Résultat, au moment de se coucher vraiment, elle n'était plus fatiguée. Là où d'ordinaire elle s'assoupissait au tiers de la lecture d'un texte, je devais lui lire plus d'une nouvelle pour qu'elle présente des signes d'endormissement.

J'ai laissé tomber l'anthologie de nouvelles japonaises, qui me paraissaient dans l'ensemble trop sombres, quand il m'a fallu affronter ce passage : 
"- Vous ne trouvez pas que les souvenirs sont une chose bien précieuse ? Quelle que soit la situation dans laquelle un être humain se trouve, la possibilité de se remémorer le passé ancien est assurément une bénédiction des dieux."

J'ai censuré ces lignes, comme je simplifie parfois certaines notations : dans le livre de nouvelles indiennes que nous lisons actuellement, je traduis les mots étrangers ("Faraday House", par exemple, devient "la maison Faraday", "bidis" devient "cigarettes" etc), en précise certains ( "voiture Rolls Royce" plutôt que "Rolls Royce" tout court).
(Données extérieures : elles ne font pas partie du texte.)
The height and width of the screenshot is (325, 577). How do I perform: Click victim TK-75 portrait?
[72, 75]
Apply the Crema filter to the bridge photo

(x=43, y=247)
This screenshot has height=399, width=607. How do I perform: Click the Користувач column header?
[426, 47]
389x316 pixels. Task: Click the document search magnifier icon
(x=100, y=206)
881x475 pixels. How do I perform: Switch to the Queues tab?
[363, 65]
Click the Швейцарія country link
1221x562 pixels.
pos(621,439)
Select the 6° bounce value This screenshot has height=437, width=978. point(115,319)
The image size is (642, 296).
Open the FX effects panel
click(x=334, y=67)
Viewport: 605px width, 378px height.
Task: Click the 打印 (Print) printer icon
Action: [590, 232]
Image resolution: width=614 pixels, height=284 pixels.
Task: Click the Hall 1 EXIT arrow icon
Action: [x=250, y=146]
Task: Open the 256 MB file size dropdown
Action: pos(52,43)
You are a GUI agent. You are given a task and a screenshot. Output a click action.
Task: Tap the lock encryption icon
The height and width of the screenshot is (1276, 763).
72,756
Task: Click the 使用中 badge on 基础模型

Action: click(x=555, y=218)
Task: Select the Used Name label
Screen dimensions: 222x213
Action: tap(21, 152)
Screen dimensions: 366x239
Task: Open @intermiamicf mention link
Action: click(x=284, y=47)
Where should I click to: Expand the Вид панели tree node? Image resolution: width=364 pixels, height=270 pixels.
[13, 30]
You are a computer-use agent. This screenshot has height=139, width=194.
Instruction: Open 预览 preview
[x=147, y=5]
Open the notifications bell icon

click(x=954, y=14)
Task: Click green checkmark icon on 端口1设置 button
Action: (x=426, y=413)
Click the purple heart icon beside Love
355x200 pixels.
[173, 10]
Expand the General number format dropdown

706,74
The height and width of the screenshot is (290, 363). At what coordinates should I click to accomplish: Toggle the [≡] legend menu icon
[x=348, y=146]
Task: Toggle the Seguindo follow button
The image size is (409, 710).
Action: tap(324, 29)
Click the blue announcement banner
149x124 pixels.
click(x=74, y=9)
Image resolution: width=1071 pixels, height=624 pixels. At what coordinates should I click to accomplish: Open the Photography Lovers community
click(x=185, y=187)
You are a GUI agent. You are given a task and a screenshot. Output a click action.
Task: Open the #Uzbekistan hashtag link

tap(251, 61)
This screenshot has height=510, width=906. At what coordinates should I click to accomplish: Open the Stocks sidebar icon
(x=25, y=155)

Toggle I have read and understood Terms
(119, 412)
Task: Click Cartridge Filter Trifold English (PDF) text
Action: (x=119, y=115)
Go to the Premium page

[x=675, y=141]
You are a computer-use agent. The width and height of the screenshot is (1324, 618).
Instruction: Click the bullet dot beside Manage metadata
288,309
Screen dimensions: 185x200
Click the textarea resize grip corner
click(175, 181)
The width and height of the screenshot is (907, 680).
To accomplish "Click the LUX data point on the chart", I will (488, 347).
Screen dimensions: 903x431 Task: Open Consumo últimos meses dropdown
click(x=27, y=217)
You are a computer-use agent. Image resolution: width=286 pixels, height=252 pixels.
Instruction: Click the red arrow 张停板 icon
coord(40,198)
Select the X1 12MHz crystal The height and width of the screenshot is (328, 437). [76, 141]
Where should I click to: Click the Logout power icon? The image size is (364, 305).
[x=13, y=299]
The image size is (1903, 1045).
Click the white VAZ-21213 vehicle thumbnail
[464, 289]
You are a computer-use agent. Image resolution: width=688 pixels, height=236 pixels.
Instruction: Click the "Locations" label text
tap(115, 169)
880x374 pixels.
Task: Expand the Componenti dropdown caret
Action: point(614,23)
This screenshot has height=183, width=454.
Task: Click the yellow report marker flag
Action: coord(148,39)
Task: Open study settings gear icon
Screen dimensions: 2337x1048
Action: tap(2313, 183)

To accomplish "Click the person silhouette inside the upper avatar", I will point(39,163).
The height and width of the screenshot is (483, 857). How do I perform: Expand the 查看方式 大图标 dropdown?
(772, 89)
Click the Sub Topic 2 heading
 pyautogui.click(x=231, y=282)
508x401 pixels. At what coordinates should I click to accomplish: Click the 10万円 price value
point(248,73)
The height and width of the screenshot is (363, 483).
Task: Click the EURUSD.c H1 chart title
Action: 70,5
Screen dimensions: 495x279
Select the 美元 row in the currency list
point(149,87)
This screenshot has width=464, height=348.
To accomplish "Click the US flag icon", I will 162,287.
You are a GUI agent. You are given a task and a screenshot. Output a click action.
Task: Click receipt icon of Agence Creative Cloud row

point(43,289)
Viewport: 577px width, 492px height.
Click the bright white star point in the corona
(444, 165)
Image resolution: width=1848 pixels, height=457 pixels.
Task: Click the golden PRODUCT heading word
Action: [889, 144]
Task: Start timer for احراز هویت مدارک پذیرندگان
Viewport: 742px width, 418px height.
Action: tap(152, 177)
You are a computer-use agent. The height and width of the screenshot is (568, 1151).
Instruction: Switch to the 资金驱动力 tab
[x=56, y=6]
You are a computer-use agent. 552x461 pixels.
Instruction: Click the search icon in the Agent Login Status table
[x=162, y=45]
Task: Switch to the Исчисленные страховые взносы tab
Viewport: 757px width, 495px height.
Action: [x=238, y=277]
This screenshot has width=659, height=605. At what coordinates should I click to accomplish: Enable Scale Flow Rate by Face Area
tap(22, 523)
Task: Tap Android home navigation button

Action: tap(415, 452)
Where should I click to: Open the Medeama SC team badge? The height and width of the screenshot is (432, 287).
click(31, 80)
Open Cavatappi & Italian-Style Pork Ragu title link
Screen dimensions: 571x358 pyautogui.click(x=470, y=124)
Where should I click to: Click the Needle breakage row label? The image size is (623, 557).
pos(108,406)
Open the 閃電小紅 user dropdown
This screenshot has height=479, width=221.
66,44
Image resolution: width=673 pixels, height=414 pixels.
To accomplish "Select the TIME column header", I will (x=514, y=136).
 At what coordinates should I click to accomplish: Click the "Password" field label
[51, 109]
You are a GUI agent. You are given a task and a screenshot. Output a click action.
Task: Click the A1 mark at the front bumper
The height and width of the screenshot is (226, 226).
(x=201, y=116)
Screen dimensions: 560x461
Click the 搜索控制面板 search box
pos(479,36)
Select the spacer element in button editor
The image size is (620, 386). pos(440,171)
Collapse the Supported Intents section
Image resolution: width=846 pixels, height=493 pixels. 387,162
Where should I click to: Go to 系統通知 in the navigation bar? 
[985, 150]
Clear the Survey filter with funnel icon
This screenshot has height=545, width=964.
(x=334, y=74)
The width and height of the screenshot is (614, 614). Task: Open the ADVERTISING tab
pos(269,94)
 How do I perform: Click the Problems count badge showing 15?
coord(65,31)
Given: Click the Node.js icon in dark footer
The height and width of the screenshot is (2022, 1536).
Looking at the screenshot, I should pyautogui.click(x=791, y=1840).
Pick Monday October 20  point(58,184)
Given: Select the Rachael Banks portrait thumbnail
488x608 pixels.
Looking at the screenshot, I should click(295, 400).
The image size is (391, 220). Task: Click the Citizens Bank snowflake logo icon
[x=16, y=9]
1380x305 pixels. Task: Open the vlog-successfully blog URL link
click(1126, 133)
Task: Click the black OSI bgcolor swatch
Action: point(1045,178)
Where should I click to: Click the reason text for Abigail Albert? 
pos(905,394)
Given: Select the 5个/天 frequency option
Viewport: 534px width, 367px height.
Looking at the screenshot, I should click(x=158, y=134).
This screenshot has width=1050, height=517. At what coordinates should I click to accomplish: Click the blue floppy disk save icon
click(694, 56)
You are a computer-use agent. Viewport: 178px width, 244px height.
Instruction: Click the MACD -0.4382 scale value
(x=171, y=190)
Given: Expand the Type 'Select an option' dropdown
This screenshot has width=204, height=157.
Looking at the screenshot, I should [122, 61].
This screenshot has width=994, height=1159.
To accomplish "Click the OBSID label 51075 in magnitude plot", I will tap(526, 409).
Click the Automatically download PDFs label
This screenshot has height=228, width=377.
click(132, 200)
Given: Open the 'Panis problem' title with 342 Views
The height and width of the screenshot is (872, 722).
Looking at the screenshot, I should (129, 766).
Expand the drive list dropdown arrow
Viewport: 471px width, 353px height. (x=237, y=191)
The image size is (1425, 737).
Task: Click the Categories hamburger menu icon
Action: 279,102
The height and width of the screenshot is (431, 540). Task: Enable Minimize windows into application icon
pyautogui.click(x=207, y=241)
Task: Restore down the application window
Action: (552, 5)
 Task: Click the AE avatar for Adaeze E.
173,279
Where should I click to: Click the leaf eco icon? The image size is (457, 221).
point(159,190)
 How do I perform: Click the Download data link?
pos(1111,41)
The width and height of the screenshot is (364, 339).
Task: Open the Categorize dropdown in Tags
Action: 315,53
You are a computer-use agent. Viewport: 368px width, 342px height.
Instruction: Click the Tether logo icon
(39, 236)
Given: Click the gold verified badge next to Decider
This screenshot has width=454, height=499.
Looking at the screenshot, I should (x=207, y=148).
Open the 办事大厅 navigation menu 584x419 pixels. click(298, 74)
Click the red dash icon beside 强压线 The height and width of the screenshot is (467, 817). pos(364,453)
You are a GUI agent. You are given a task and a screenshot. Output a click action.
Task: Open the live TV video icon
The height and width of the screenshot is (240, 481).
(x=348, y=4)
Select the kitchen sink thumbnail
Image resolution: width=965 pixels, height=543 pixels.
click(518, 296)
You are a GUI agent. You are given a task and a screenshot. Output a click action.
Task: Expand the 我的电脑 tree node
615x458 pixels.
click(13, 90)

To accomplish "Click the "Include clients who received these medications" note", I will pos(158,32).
Comme à chaque dîner, hier soir ma mère commente l'assiette dans laquelle elle mange. La plupart du temps, elle tente de déchiffrer ce qui inscrit en dessous, la marque anglaise et le nom du modèle, ce qu'elle fait parfois alors qu'il reste des aliments dedans, tendant alors haut l'assiette au-dessus d'elle, de façon plus ou moins périlleuse.
Je l'ai déjà expliqué, les mots écrits la rassurent, lui donnent prise sur le réel, lui livrent une définition des choses. Maintenant aussi elle compte - les fleurs qui décorent la vaisselle, le motif qui se répète le long du pourtour, etc - ce qui semble avoir la même fonction apaisante.

- "C'est peut-être idiot, mais je les ai toujours aimées", dit-elle en caressant le tour de l'assiette.
Elle sourit et ajoute : "C'était le bon temps," phrase que je n'ai jamais entendu dans sa bouche de toute ma vie. 
Puis : "Huit!"
Moi : "Tu as dit, c'était le bon temps..." (Je ne suis vraiment pas habitué à ce que ma mère exprime un jugement positif sur quoi que ce soit et je me demande si cette remarque concerne un évènement en particulier).
Elle, souriant encore, avec une voix très douce : "Oh oui ! Ce sont vraiment de beaux souvenirs."

Je la laisse avec cette rêverie. Je trouve que la capacité de s'inventer des souvenirs est une chose précieuse, assurément une bénédiction des dieux.